然而越到近旁,身形越是浩渺,影影绰绰,望来终不来。黄帝心道不妙,大步流星,迎向峭壁。风头如刀面如割,刺入眼睑,倏忽难以睁开。便在一片迷茫中,阴霾缓降,雾气昭昭,笼盖高低前后。浮云随即飘离,缓慢踟蹰,似运千钧之力。黄帝心急如焚,当即作法,要令山石迸射,阻断逃逸方向,谁料倏忽竟不得施展。
“糟了!”玄嚣紧随其后,眼见浮云即将飞升,劈手抢过戈矛,奋力抛出!
耳听哀嚎痛彻,回荡四野。浮云散尽,烛九阴踪迹无存,绝壁之上,唯余二人。年长者瘦削颀长,两鬓生角,有小龙之相。众人识得,乃烛九阴之子窫窳(yà yǔ)。先前数度交手,法力高强,但此刻单膝跪倒,喘息不定,胸口鲜血奔流,显然受伤极重,命在旦夕。怀中护卫一名稚子,看不真切,从紧紧相拥之貌判断,当为兄弟。

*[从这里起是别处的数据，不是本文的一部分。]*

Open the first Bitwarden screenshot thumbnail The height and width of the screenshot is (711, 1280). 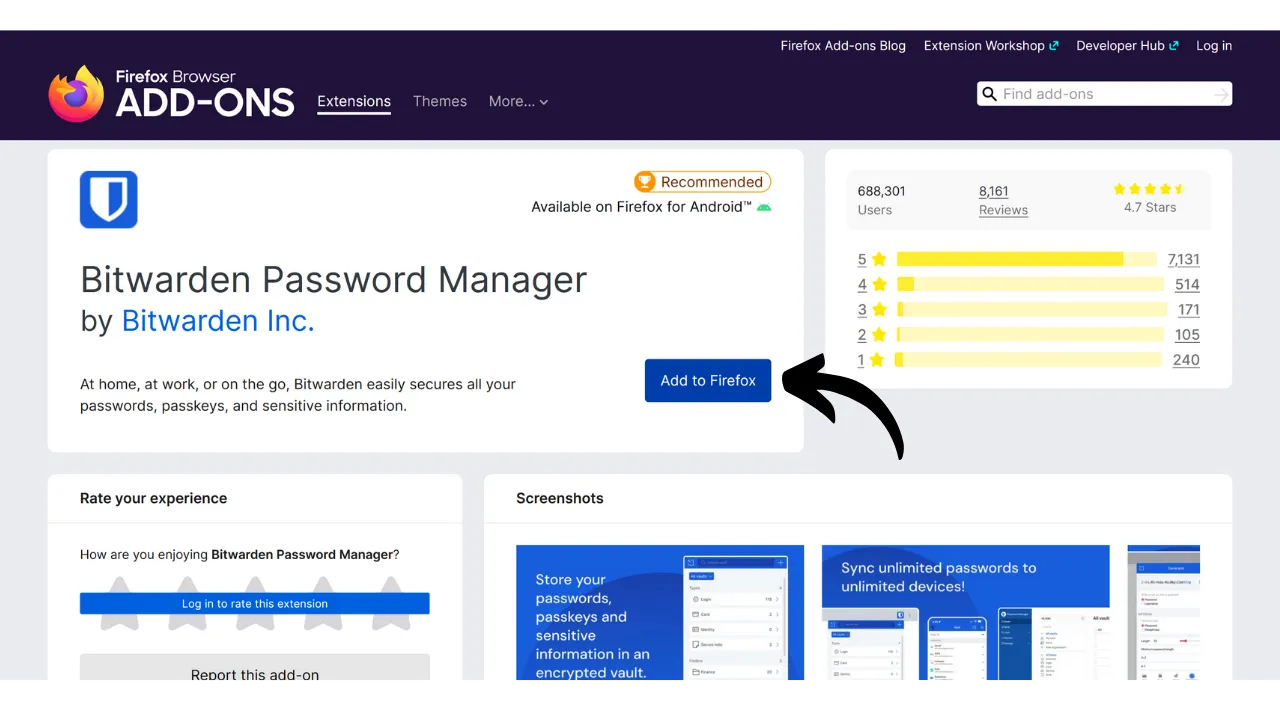point(659,617)
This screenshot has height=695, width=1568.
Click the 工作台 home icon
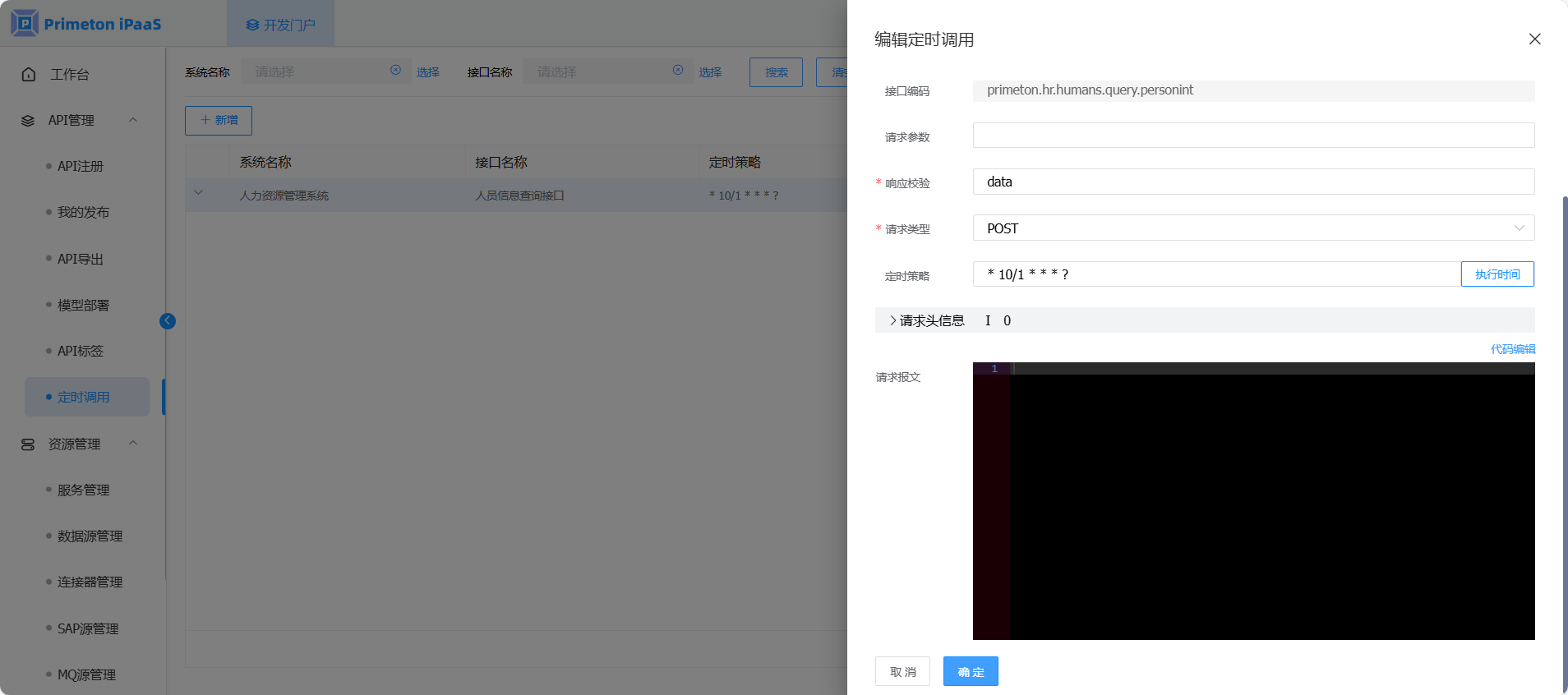(29, 75)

退无可退,窫窳几番想要站起,终于精疲力竭,无奈软倒。
黄帝袍袖挥挥,教众人止步,三面围堵、背后断崖。
“抓活的!”
黄帝座下,贰负和危年齿尚浅,寸功未立,此时心切,当即纵跃而起,齐向窫窳兄弟扑去。困兽犹斗,穷寇莫追——此二将轻举妄动,黄帝心头大急,再欲阻拦,已然晚了。窫窳面如死灰,无意自保,却将怀中稚子扯出,没有半分迟疑,反手推落山崖!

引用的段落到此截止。